Görevin amacı: Seyyid Fehim hazretleriyle ilgili menkıbeleri aktaran sayfa metnini iki cümleyle özetler misin?

Sayfa metni:
Menkîbeler
Abdüllatif Uyan / abdullatif.uyan@tg.com.tr


Tefsirle uğraşırsan helâk olursun
20.07.2014

Abdülhakîm Arvasi hazretleri şöyle anlatıyor:
“Gençliğimde bir akşam namazını, hocam Seyyid Fehim hazretleriyle birlikte kıldık.
O imam oldu, ben cemaat.
O Fâtiha okuyordu.
Ben içimden tefsirini yapıyordum.
Namaz bitince bana döndü ve ‘Sen müfessir misin ki tefsire kalkıyorsun. Tefsirle uğraşırsan helâk olursun’ buyurdu.”
● ● ●
Seyyid Fehim hazretlerini çok seven ve özel hizmetlerini yapan Hacı Ömer Efendi anlatıyor:
“Bu fakir, yirmi beş sene hizmet ettim bu zata. Mübarek yüzü çok nurluydu.
Çok da heybetliydi.
Yüzüne bakamazdım.
Kendi kendime;
‘üzünü bir defacık görsem’ derdim.
Bunu başarmak için fırsat kolladım.
Bir gün hususi odasına çağırdı beni.
Koşarak gittim.

Veri kesiti:
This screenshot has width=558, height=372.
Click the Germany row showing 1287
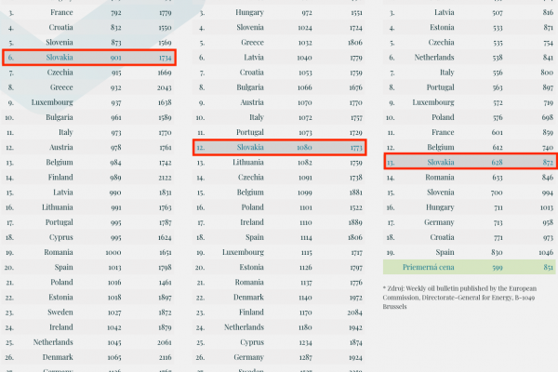coord(279,356)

Yanıt: Abdülhakîm Arvasi, gençliğinde hocası Seyyid Fehim'in imamlığında akşam namazı kılarken içinden Fâtiha'nın tefsirini yaptığını, namaz bitince hocasının ona müfessir olup olmadığını sorduğunu ve tefsirle uğraşırsa helâk olacağını söylediğini anlatır. Seyyid Fehim'e yirmi beş yıl hizmet eden Hacı Ömer Efendi ise onun yüzünün çok nurlu ve heybetli olduğunu, bu yüzden yüzüne bakamadığını, yüzünü bir kez görebilmek için fırsat kolladığını ve bir gün hususi odasına çağrılınca koşarak gittiğini anlatır.